To Albert: Slow down, and digest each point you get an answer for before you proceed to another point. However, as {woelen} told you, there is no replacement for a small library to cover each side of your interests professionally, then if you could not understand a passage in such books come back and ask and we will gladly help you, but show some seriousness please.

Posted

I second EL's suggestion there. Albert is not going to learn very much chemistry by shooting random questions at a forum (the answers to which, require an understanding of the fundamentals) - and not hardly even waiting for a response before the next question comes up. I repeat my recommendation of Atkins' Physical Chemistry.

 

EL : I shall respond to your previous post to me later (if you so wish it). Essentially, we are both not on the same page...and I don't want to get into a lengthy argument based on our independent interpretations of an ill-defined question. What I said in my post is not what you have understood of it, so I'll be happy to clear it up, if required.

Posted

Perhaps buying a very good book might be too demanding on a student's budget or savings.

In my country, imported hard-paperbacks in colourfully illustrated chemistry books could be as expensive as 250 dollars per issue.

Here is an excellent downloadable alternative (free of charge).

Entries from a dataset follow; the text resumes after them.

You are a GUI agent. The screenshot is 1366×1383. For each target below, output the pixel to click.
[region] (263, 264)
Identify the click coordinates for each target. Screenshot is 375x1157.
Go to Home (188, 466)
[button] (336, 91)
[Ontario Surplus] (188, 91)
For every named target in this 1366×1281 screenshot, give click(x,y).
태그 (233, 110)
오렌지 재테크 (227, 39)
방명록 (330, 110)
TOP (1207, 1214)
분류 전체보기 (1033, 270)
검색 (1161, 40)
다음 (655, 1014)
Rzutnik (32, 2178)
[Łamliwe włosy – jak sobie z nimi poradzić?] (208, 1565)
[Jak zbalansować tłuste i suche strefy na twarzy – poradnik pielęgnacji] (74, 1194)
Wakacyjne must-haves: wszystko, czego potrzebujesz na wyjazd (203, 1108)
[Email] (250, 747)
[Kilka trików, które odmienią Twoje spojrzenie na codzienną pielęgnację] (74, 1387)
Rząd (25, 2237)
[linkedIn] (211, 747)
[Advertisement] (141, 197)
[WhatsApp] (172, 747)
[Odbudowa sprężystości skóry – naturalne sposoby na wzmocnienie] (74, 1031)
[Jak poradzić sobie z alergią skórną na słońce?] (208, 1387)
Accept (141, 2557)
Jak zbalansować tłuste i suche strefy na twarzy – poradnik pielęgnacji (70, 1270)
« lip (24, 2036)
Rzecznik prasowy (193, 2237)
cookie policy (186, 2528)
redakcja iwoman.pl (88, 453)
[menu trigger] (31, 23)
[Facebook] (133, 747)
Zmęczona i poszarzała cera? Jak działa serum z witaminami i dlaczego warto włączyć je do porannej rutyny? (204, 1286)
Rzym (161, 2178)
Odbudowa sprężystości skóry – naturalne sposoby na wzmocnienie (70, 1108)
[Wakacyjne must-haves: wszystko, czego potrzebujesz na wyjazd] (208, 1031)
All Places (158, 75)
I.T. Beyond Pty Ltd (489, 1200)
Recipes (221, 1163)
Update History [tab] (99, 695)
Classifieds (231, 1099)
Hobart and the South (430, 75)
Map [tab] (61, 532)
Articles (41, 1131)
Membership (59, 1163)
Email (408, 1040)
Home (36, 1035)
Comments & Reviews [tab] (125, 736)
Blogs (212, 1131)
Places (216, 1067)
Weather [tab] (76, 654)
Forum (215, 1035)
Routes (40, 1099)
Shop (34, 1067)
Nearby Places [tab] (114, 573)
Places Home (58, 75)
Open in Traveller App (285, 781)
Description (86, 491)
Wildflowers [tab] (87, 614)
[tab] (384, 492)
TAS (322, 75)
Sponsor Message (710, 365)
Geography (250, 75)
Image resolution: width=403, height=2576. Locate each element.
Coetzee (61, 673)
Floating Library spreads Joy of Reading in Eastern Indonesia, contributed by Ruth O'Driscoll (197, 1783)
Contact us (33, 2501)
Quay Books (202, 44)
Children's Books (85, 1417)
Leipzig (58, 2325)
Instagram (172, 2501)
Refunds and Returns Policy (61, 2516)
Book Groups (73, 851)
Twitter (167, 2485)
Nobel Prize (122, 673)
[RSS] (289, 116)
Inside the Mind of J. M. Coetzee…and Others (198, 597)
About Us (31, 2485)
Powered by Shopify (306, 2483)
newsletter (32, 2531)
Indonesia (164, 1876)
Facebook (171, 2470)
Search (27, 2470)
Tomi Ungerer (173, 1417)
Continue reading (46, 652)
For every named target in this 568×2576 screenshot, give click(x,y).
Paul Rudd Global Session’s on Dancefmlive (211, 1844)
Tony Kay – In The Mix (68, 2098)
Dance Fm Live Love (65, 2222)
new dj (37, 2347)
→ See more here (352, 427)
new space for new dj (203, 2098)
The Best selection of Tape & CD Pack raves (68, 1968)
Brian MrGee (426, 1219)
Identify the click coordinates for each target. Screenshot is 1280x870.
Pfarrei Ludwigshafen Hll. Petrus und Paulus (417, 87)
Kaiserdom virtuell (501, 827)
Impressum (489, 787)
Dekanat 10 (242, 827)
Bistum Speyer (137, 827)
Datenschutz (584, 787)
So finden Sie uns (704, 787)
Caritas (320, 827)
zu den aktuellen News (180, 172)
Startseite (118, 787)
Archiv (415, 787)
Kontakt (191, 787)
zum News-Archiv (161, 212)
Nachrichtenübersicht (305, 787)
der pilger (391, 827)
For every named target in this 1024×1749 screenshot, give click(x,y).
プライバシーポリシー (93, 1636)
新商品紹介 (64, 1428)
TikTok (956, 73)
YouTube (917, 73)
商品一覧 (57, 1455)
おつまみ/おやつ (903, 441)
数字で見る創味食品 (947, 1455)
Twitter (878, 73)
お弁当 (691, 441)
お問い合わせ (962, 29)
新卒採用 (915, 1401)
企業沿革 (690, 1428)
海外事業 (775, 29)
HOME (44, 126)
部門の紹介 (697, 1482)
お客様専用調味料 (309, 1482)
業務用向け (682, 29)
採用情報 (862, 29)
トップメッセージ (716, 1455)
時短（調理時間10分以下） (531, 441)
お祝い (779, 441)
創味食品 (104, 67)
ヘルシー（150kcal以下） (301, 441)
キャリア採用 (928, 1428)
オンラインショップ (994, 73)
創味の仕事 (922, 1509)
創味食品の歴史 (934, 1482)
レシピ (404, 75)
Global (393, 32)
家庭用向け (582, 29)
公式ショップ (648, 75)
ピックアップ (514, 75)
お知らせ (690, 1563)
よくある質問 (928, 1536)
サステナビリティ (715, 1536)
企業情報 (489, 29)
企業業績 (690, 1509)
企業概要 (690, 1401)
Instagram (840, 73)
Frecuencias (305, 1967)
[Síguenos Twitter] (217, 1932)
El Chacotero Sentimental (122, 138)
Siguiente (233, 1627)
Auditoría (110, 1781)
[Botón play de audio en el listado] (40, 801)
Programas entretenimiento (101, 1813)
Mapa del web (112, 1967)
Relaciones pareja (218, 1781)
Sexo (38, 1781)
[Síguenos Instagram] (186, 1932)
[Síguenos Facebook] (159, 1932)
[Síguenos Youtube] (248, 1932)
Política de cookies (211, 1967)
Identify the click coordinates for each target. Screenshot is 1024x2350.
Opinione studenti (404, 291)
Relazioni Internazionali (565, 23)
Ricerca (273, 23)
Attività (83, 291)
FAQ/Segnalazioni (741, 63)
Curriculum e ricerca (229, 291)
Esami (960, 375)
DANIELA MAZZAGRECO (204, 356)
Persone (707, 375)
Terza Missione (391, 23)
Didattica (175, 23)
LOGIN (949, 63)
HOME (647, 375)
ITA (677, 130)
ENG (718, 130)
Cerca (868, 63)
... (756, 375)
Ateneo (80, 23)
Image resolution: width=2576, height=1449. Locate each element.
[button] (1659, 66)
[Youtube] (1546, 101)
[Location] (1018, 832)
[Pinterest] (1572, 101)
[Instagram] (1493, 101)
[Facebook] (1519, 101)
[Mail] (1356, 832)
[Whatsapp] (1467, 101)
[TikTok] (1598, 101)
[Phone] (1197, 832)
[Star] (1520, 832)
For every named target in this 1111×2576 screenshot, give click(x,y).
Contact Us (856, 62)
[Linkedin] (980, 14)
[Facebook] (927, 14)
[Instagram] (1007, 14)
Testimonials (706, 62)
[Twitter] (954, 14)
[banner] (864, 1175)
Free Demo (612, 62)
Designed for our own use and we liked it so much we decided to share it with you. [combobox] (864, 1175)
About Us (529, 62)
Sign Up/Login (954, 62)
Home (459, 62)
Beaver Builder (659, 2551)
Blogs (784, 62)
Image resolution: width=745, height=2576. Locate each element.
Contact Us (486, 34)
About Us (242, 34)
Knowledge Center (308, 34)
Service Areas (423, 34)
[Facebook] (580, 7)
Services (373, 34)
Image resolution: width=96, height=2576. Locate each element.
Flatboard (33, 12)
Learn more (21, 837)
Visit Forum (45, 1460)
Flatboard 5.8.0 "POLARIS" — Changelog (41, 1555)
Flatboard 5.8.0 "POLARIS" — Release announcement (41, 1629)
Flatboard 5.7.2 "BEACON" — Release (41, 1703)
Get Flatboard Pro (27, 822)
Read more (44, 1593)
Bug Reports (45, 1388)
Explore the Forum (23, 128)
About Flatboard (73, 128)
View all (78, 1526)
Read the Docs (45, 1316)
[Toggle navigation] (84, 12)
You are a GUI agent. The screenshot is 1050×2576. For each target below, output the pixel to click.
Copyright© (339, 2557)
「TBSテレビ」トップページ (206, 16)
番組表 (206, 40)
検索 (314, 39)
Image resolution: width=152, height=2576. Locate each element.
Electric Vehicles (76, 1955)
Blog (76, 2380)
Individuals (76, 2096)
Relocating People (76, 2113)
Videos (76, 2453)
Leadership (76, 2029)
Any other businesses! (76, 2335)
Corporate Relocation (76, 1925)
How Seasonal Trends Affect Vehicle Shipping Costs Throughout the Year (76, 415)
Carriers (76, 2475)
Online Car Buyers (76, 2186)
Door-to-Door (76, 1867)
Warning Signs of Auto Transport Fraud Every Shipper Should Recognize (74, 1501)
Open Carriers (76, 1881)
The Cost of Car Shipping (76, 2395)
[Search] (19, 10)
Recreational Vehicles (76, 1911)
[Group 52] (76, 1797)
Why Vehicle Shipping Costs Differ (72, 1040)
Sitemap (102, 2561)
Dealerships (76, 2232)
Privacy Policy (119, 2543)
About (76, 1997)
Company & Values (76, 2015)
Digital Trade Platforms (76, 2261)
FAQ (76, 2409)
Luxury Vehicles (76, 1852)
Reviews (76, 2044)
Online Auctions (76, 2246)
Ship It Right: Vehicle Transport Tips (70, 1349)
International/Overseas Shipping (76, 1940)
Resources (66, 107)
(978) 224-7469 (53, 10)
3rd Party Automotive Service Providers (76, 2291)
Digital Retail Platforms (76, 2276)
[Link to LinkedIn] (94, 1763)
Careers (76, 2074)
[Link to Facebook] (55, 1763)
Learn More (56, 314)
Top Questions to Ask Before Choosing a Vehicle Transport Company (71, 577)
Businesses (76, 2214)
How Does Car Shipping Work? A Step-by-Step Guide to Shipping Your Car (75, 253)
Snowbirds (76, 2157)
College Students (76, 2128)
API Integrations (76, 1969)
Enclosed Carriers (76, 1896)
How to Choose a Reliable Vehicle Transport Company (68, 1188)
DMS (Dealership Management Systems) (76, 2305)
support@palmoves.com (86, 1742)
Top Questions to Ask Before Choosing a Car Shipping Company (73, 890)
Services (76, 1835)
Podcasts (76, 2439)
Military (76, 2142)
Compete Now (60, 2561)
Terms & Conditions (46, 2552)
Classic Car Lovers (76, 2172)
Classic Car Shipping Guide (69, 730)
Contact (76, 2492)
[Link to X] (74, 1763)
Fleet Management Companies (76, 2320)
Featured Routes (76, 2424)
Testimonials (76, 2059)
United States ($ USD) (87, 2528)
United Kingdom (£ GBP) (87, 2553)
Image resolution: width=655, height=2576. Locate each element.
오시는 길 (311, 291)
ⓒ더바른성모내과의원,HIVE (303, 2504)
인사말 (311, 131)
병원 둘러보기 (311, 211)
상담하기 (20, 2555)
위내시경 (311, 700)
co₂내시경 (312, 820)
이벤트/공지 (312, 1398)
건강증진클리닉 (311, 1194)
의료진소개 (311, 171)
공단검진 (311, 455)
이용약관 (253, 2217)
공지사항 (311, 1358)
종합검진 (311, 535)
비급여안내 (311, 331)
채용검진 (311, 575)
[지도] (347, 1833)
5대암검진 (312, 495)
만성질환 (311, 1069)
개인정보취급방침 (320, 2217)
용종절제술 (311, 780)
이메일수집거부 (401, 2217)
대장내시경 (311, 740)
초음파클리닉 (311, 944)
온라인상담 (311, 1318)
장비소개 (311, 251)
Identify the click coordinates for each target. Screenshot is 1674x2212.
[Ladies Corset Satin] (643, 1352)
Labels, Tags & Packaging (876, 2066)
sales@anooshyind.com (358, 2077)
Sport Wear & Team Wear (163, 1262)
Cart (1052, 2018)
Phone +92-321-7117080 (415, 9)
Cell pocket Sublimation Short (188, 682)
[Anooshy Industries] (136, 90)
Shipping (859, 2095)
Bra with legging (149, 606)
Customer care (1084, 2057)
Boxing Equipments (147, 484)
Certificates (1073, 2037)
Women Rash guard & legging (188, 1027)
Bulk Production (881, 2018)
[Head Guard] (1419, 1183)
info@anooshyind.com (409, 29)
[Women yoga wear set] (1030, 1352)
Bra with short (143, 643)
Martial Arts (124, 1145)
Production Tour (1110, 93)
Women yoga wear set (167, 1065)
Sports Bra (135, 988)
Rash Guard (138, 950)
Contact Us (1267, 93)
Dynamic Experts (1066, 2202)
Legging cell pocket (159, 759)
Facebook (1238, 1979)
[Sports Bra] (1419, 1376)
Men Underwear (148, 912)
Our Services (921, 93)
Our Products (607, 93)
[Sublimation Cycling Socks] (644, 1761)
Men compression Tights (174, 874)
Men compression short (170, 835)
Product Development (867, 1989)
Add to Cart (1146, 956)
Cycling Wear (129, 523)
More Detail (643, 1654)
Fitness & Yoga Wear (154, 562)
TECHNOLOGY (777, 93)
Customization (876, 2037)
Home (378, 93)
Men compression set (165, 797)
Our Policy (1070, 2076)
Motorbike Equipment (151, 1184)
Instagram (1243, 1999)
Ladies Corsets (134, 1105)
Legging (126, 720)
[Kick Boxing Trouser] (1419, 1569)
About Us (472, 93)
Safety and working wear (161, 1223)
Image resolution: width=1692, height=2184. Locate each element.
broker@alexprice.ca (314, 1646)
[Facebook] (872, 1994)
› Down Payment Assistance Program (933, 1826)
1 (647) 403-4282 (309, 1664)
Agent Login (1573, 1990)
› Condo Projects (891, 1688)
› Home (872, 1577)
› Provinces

<http://www.ntu.edu.au/education/wardonli.htm >

I don't want to get into a lengthy argument based on our independent interpretations of an ill-defined question.

Now on that, we can easily agree, can't we?

 

What I said in my post is not what you have understood of it, so I'll be happy to clear it up, if required.

No need for that, because I did understand it quite clearly, and I appropriately responded, that the bond energy that forms between two reactants is "irrelevant" to the activity-coefficient of the reactants. Now you might wish to say that my correct response is not that to what you said. However, at an advanced level, there is an indirect relevancy between the newly formed bond energy and the _enthalpy-change-sum_ of the reactants, which was not asked, and you hinted at, but is not related to "reactivity".

In short, let it go. :D

Kindest regards.

Posted

Well, I am just trying to fit my chemistry knowledge with what you guys have told me, consistently.

 

I know that all reactions are either endothermic or exothermic.

 

The great things about this thread are the thermodynamics and kinetics of reactions I learned. However, I am still "shaky" on this notion, applying them to different other reactions.

 

What I am thinking now is to connect these with Chantelier's principle and exothermic/endothermic reactions, and see what theoretical conclusion I can come up whenever I do an experiment at school.

 

Albert

Posted

btw, is thermodynamics related to thermochemistry??

 

I am reading about this on a book called College Chemistry By Jerome L. Rosenberg and Lawrence M. Epstein.

 

Albert

Posted
btw' date=' is thermodynamics related to thermochemistry??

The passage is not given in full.